> _The exercise_
Rewrite the records below with "chart" swapped for "graph" and everything else unchanged. Leave out the pictures.

> _Excerpted data_
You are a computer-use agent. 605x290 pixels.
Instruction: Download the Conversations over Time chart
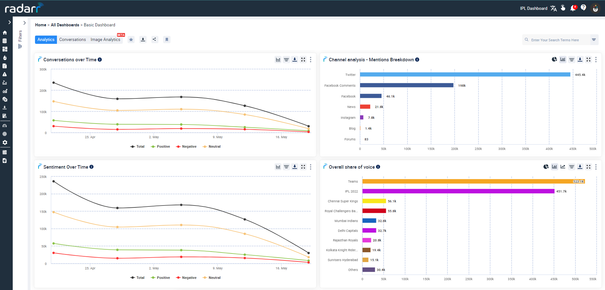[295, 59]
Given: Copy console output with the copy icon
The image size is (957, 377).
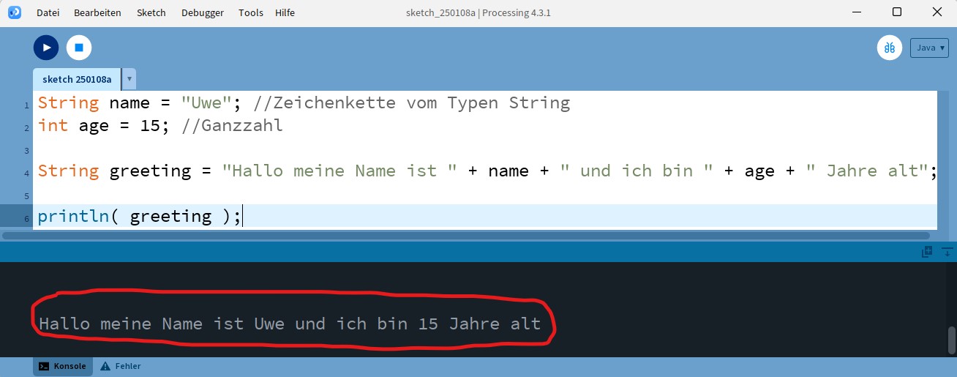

> _Result_
You are a computer-use agent. 605x290 pixels.
Instruction: Download the Conversations over Time graph
[295, 59]
Given: Copy console output with the copy icon
The image size is (957, 377).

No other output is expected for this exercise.